Minister obrony narodowej Mariusz Błaszczak odniósł się w rozmowie z Polskim Radiem 24 do doniesień medialnych o tym, że do Polski nie trafi tylu amerykańskich żołnierzy zrelokowanych z Niemiec, ilu początkowo zakładano.
Szef MON zapewnił, że wojsk USA w Polsce będzie więcej niż dotychczas, ponieważ „tak jesteśmy umówieni z władzami Stanów Zjednoczonych”.
– Będziemy też mieć na terenie naszego kraju dowództwo V Korpusu Sił Lądowych Stanów Zjednoczonych, to będzie największe dowództwo w Europie, w naszym regionie- poinformował polityk.

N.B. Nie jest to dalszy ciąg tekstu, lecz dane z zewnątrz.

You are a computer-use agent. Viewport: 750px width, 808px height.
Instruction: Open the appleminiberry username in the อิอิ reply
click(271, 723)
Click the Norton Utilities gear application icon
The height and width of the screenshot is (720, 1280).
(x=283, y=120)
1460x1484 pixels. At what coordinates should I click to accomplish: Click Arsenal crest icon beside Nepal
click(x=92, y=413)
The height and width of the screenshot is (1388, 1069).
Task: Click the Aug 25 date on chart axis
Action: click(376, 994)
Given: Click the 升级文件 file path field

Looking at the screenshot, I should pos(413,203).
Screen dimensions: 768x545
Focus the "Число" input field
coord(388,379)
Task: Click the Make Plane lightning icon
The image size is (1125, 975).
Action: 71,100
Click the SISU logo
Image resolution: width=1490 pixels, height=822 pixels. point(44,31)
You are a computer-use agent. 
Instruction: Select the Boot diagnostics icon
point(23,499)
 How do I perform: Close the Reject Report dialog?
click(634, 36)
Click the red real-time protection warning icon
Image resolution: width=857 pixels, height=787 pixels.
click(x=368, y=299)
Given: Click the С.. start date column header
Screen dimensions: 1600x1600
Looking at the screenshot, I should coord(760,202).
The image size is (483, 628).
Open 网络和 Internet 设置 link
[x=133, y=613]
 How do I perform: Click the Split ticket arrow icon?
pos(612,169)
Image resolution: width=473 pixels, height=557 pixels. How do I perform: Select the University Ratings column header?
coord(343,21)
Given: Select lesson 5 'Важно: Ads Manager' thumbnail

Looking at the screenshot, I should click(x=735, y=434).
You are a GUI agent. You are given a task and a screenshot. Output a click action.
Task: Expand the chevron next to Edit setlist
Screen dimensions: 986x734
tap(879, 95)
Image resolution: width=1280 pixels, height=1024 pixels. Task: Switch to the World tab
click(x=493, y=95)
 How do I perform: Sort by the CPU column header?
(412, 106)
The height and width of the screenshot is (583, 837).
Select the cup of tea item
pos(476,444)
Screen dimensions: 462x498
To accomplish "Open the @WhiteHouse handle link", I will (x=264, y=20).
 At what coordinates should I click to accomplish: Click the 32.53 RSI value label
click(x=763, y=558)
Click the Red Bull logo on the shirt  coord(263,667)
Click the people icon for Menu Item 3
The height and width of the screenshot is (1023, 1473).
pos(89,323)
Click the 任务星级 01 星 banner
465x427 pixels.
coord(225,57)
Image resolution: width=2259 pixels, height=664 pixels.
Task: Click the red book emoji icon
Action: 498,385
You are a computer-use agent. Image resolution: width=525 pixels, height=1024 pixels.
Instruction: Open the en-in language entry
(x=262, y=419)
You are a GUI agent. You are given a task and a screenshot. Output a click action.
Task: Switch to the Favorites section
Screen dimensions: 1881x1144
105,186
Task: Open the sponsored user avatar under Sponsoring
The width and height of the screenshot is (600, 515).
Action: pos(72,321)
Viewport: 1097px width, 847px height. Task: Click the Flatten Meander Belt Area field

Mariusz Błaszczak zaznaczył, że amerykańscy żołnierze służący na całym terytorium wschodniej flanki NATO będą podlegać pod to dowództwo, zatem „niewątpliwie będzie takich żołnierzy więcej”.
Minister obrony podkreślił, że zrealizowane będą również inwestycje infrastrukturalne, które pozwolą Polsce na przyjęcie nawet całej amerykańskiej dywizji.
– Będziemy w stanie przyjąć cztery brygady wojsk amerykańskich na naszym terytorium- powiedział Błaszczak.
Jak wskazał minister, jednostki zostaną rozbudowane według planu uzgodnionego m.in. w Pentagonie. Polityk przypomniał, że odbył cały cykl rozmów i wizyt w USA, m.in. z trzema sekretarzami obrony.
– Następnie prezydenci Andrzej Duda i Donald Trump podpisali deklarację, która stanowi o rodzajach wojsk, zdolnościach wojskowych, które razem z żołnierzami Stanów Zjednoczonych zostaną zlokalizowane w Polsce – powiedział.